Kate’s Corner
Jan 22 2015

  Learning Nudges

There is absolutely big learning and learning big.

Consider a baby that finally lets go of holding onto the table and stands on her own – this is big learning! This is a skill she will use constantly for the rest of her life. Then, walking supports running and running leads to galloping, jumping and skating – this is learning big.

The Washington Learning Systems Project helps teachers and families help children learn by introducing them to “learning nudges.” The strategy is to take advantage of natural experiences children learn in, i.e. grocery stores, car rides, neighborhood walks. Nudging is subtle and indirect, but it’s also intentional. It often results in “eureka!” moments of learning with quick success that encourages next steps.
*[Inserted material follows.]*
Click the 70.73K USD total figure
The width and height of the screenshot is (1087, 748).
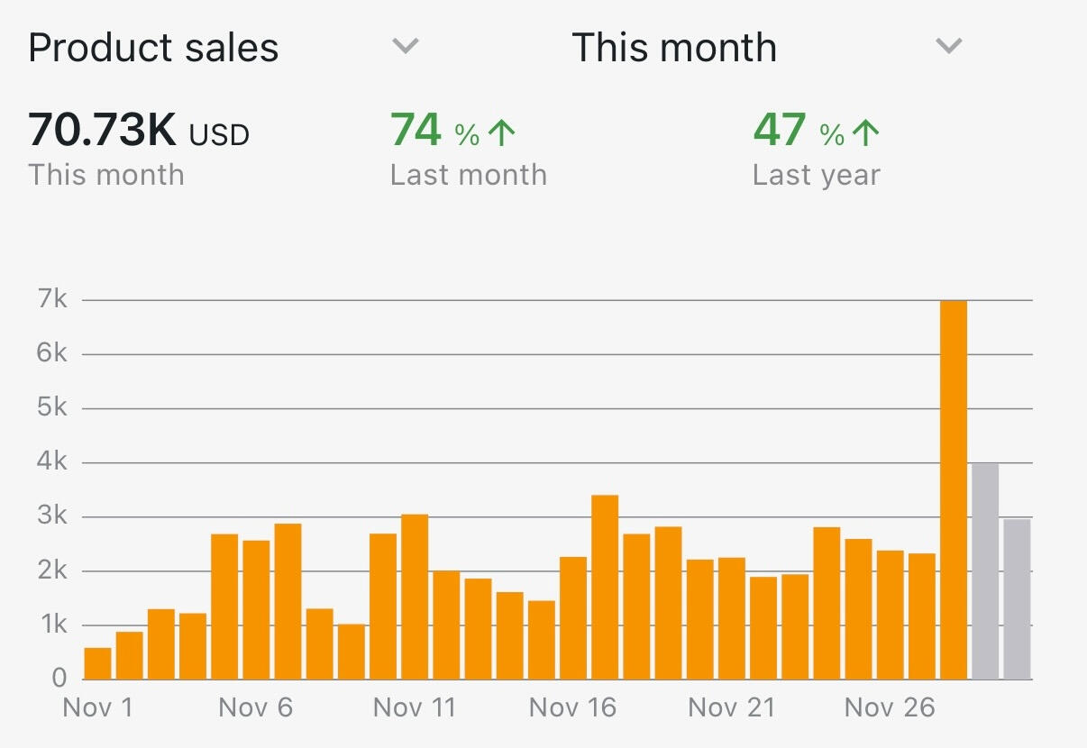[x=139, y=131]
Little nudges absolutely begin and support big learning.

Present learning nudges to help your children learn:

  • When they are speaking, rhyme their words; “Mommy, car!” “Yes, that car will go far.”
  • Add on to their sentences; “I played in snow.” “Wow, you played in that cold, frosty snow!”
  • Script your actions: “I am setting the table for our family. I am taking everything out of the cupboard now. I have to get food out of the cold fridge and hot oven for dinner.”
  • Fill in the blank: “That was good trying. Pickles in the jar are called relish.”
  • Expand on what they know: “Bella and baby do start with B! Can you think of something else that starts with B?” Give a clue if needed, “I’m thinking of something you can bounce.”
  • Ask them to find something they know: “You are in charge of putting the Cheerio box in the cart.”
  • Match and sort: “We found a lot of sticks in the yard. Let’s make a one pile of sticks with leaves and one pile of plain sticks.”
  • Count your steps walking together. Point out colors and size of objects. Label objects.
  • Exaggerate beginning / ending sounds; “Sssssnakessss are pretty sssssilly!”

Learning nudges are quick and easy. They’re not a dragged out or tedious process but a snappy and fun concentrated focus on one learning skill. The examples above are just to get you started – but when you think about it, you’ll be surprised at how many learning nudges you already give your kids. Keep going – a little nudge at a time and voila, big learning!

I want to make a jigsaw puzzle of 40,000 pieces. When you finish it, it says “Go Outside.”